Stap 6: Implementeer uw app.
1. met het open van de toepassing in Visual Studio en stelt u de architectuur in de vervolgkeuzelijst voor werkbalk. Selecteer ARM.
2. in de werkbalk van Visual Studio, klik vervolgens op de lokale Machine dropdown en selecteer externe Machine.

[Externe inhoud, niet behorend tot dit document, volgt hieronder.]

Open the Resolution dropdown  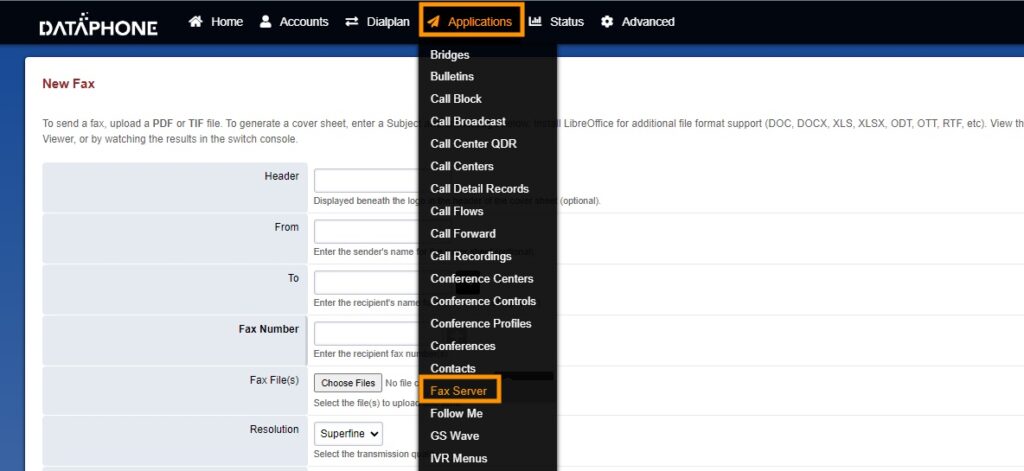(x=349, y=434)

3. op dit punt, zal Visual Studio presenteren het dialoogvenster Externe verbindingen. Als eerder u PowerShell gebruikt om een unieke naam voor uw apparaat, kunt u het hier (in dit voorbeeld we mijn-apparaat gebruiken). Gebruik anders de IP-adres van uw Windows IoT Core-apparaat. Na het invoeren van het apparaat naam/IP geen voor Windows-verificatie selecteert en vervolgens op Selecteer.
4. u kunt controleren of deze waarden wijzigen door navigeren naar de projecteigenschappen (Selecteer Eigenschappen in de Solution Explorer) en de Debug-lusje op de linkerzijde te kiezen.
Wanneer alles is ingesteld, moet u zitten kundig voor druk op F5 vanuit Visual Studio. Als er zijn ontbrekende pakketten die u niet hebt geïnstalleerd tijdens de installatie van kan Visual Studio u gevraagd te verwerven die nu.